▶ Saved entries

☆ ☆ ☆ ☆ ☆

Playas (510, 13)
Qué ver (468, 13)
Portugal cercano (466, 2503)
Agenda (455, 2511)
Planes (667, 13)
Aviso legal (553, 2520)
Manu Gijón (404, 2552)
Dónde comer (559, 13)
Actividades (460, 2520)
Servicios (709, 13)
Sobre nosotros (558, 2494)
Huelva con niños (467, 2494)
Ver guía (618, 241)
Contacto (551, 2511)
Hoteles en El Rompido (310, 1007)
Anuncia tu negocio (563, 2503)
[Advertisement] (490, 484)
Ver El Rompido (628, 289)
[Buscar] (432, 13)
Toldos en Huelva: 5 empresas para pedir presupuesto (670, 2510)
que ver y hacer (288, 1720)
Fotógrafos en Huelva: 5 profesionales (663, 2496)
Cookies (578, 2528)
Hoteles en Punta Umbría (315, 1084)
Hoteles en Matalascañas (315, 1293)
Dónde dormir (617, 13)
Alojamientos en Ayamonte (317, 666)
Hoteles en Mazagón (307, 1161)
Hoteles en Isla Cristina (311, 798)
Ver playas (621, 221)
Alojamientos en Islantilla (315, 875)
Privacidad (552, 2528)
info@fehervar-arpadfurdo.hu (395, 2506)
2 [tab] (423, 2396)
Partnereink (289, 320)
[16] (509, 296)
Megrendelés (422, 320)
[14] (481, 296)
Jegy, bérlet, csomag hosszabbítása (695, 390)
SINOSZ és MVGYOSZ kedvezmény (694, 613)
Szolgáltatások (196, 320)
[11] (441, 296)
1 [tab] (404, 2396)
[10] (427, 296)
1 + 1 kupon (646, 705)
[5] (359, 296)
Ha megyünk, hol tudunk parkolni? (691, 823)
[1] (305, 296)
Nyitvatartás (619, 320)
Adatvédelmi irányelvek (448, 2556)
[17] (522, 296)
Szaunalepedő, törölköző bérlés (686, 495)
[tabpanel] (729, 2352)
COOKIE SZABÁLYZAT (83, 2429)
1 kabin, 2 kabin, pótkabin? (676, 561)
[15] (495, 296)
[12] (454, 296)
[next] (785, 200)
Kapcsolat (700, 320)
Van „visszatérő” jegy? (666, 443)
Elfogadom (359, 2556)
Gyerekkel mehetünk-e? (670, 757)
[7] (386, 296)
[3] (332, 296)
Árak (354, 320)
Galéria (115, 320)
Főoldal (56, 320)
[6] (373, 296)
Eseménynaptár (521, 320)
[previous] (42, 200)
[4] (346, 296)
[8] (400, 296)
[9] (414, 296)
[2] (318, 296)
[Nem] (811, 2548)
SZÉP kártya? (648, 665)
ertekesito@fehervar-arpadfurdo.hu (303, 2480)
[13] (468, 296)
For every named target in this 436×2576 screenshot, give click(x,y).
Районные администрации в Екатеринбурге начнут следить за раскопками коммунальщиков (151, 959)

☆ ☆ ☆ ☆ ☆

Of the entries above, repeat exactly the lines between the line with "Aviso legal (553, 2520)" and the line with "[tabpanel] (729, 2352)", inclusive, and no others.

Aviso legal (553, 2520)
Manu Gijón (404, 2552)
Dónde comer (559, 13)
Actividades (460, 2520)
Servicios (709, 13)
Sobre nosotros (558, 2494)
Huelva con niños (467, 2494)
Ver guía (618, 241)
Contacto (551, 2511)
Hoteles en El Rompido (310, 1007)
Anuncia tu negocio (563, 2503)
[Advertisement] (490, 484)
Ver El Rompido (628, 289)
[Buscar] (432, 13)
Toldos en Huelva: 5 empresas para pedir presupuesto (670, 2510)
que ver y hacer (288, 1720)
Fotógrafos en Huelva: 5 profesionales (663, 2496)
Cookies (578, 2528)
Hoteles en Punta Umbría (315, 1084)
Hoteles en Matalascañas (315, 1293)
Dónde dormir (617, 13)
Alojamientos en Ayamonte (317, 666)
Hoteles en Mazagón (307, 1161)
Hoteles en Isla Cristina (311, 798)
Ver playas (621, 221)
Alojamientos en Islantilla (315, 875)
Privacidad (552, 2528)
info@fehervar-arpadfurdo.hu (395, 2506)
2 [tab] (423, 2396)
Partnereink (289, 320)
[16] (509, 296)
Megrendelés (422, 320)
[14] (481, 296)
Jegy, bérlet, csomag hosszabbítása (695, 390)
SINOSZ és MVGYOSZ kedvezmény (694, 613)
Szolgáltatások (196, 320)
[11] (441, 296)
1 [tab] (404, 2396)
[10] (427, 296)
1 + 1 kupon (646, 705)
[5] (359, 296)
Ha megyünk, hol tudunk parkolni? (691, 823)
[1] (305, 296)
Nyitvatartás (619, 320)
Adatvédelmi irányelvek (448, 2556)
[17] (522, 296)
Szaunalepedő, törölköző bérlés (686, 495)
[tabpanel] (729, 2352)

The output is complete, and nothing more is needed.